PROMPT –
Beginning with the line containing "This screenshot has width=132, height=121." and ending with the last line of the entries below, copy each line exactly and nothing else.

LISTED RECORDS –
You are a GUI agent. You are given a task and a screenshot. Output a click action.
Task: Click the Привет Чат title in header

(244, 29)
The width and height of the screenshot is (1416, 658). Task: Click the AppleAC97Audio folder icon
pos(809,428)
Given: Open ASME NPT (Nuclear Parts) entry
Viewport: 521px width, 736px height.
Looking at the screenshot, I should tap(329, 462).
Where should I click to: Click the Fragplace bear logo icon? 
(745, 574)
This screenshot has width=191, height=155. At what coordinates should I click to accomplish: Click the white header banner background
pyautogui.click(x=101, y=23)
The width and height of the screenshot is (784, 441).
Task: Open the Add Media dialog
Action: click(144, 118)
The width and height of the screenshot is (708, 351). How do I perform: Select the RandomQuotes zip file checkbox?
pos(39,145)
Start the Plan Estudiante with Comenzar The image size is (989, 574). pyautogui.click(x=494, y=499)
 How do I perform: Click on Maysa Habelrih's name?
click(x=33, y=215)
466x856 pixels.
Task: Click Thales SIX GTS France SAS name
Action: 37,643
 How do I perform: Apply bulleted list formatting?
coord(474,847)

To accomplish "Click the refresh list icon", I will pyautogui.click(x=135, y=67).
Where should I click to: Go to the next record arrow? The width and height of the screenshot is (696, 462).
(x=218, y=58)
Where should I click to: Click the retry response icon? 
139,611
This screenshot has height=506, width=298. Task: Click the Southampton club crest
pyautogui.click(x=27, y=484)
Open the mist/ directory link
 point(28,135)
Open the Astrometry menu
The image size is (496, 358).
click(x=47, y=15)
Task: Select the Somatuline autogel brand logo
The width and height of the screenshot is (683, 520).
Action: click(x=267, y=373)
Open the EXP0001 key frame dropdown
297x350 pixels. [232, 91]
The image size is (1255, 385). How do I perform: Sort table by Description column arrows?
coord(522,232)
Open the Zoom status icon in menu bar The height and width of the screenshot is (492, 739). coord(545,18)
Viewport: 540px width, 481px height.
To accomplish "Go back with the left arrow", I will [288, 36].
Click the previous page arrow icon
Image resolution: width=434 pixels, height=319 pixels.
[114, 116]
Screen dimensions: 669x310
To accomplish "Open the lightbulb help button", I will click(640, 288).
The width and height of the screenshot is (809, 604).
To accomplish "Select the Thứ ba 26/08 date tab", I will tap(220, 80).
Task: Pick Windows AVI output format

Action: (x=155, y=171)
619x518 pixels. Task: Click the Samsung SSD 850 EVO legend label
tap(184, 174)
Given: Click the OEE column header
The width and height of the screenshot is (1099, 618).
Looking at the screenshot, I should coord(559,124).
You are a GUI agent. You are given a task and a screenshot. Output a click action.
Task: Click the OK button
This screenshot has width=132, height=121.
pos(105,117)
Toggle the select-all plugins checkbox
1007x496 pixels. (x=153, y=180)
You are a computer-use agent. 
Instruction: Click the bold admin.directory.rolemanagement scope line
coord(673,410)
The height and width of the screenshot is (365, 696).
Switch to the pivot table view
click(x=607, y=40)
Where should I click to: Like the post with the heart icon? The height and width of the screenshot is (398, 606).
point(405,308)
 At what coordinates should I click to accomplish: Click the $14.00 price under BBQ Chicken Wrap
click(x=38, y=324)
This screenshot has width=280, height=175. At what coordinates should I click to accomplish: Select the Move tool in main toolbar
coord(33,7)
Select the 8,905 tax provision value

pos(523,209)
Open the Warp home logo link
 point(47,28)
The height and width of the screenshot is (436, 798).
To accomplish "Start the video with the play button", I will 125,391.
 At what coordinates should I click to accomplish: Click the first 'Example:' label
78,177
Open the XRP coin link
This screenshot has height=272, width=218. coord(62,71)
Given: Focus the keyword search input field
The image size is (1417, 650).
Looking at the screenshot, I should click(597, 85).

EXERCISE RESPONSE –
This screenshot has width=132, height=121.
pos(105,117)
Toggle the select-all plugins checkbox
1007x496 pixels. (x=153, y=180)
You are a computer-use agent. 
Instruction: Click the bold admin.directory.rolemanagement scope line
coord(673,410)
The height and width of the screenshot is (365, 696).
Switch to the pivot table view
click(x=607, y=40)
Where should I click to: Like the post with the heart icon? The height and width of the screenshot is (398, 606).
point(405,308)
 At what coordinates should I click to accomplish: Click the $14.00 price under BBQ Chicken Wrap
click(x=38, y=324)
This screenshot has width=280, height=175. At what coordinates should I click to accomplish: Select the Move tool in main toolbar
coord(33,7)
Select the 8,905 tax provision value

pos(523,209)
Open the Warp home logo link
 point(47,28)
The height and width of the screenshot is (436, 798).
To accomplish "Start the video with the play button", I will 125,391.
 At what coordinates should I click to accomplish: Click the first 'Example:' label
78,177
Open the XRP coin link
This screenshot has height=272, width=218. coord(62,71)
Given: Focus the keyword search input field
The image size is (1417, 650).
Looking at the screenshot, I should click(597, 85).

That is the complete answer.